A number of politicians, along with cabinet ministers were observed to be participating at protests in plantation areas.

During the strike, the workers have been instructed by the trade unions to pluck just 1-2 kilogrammes of tea leaves daily.

Rajadurei said that RPCs are still open for negotiations, though the unions have walked out.

“This is an illegal strike. So we have evacuated our staff and closed our factories to secure our stocks and machinery. We are not accepting any leaf and they are not getting paid. The workers are plucking by force without supervision and trying to enter the factories to run them,” he said.

He noted that the RPCs had produced less than 5 percent of the weekly average tea prior to the ‘go slow’ motion, but said that since the Colombo Tea Auction had managed to only sell 40-50 percent of the manufactured tea in the past 2 months due to global macroeconomic issues, stocks are available.
Rajadurei said that the quality of tea as well as the quality of life in the plantation areas will suffer due to the strike in the future.

“The trade unions have brought it upon themselves. They must understand that we are selling the tea they’re plucking to make money, and after we have paid them only are we investing in agricultural practices, upkeep and development. After the strike we’ll have to cut down on fertilizer, and worker housing and development. Everything will go downhill,” he added.

An increase of base wage to Rs.1,000 does not appear to be justified, as Sri Lankan workers pluck an average of 18 kilogrammes a day and gets paid a Rs.620 base wage, which increases to Rs.1026 when taking into consideration EPF/ETF, gratuity housing, paid leave, medical and bonus payments.

In contrast, South Indian workers pick an average 38 kilogrammes a day for a wage—when converted—of Rs. 426, Kenyan workers get paid Rs. 443 for an average haul of 48 kilogrammes and pluckers from Assam are paid Rs.202 for 26 kilogrammes daily.

Even in the local smallholder sector, which accounts for 70 percent of the tea production, the daily base wage is Rs.450. However, some smallholders pay workers based on productivity, which has seen some pluckers earning over Rs. 1200 a day.
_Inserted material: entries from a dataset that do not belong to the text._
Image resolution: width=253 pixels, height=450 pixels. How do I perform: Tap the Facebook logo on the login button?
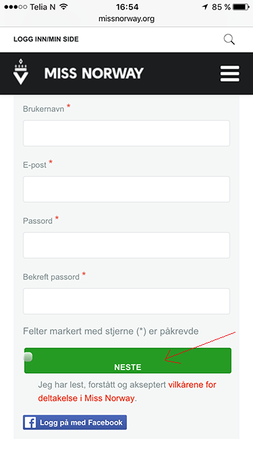30,422
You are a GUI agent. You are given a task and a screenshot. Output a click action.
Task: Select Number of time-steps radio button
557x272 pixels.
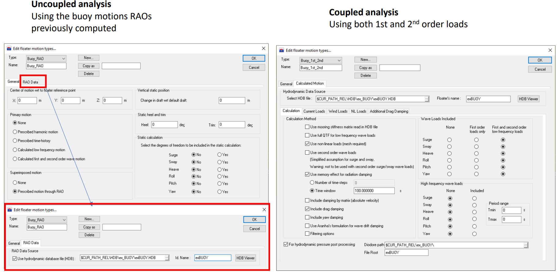(312, 183)
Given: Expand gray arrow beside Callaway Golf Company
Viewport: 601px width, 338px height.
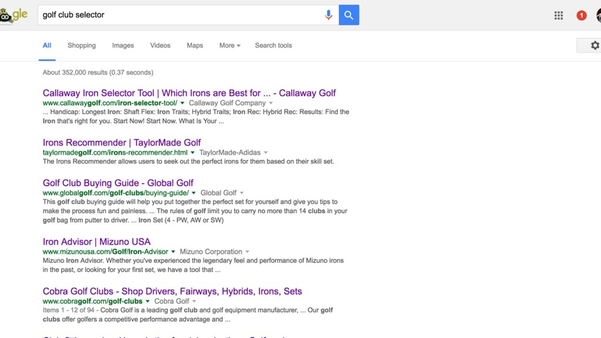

“The smallholder workers; they have a better quality of life. They’re educating their children and building houses. We forwarded 2 very favourable productivity based wage proposals to the trade unions, so that they could have a way out to work, but they were rejected,” Rajadurei said.

He noted that the situation has arisen due to RPCs providing year-around guaranteed work and pay rises even when RPCs couldn’t afford to do so.

“It would have been justified if they were asking for raises when the tea industry was looking up, but tea prices have fallen by 20 percent. Not just in Sri Lanka, but across the world,” Rajadurei said.

He further said that RPCs are supporting worker dependents from ‘cradle to the grave’. While there are around 250,000 registered workers, the RPCs provide for a 1 million population in the plantation areas.

Due to past increases in wages, labour accounts for over 70 percent of the production costs of RPCs. The companies collectively lost Rs. 3.45 billion in 2014, and had continuously lost around Rs.2-2.5 billion since 2012.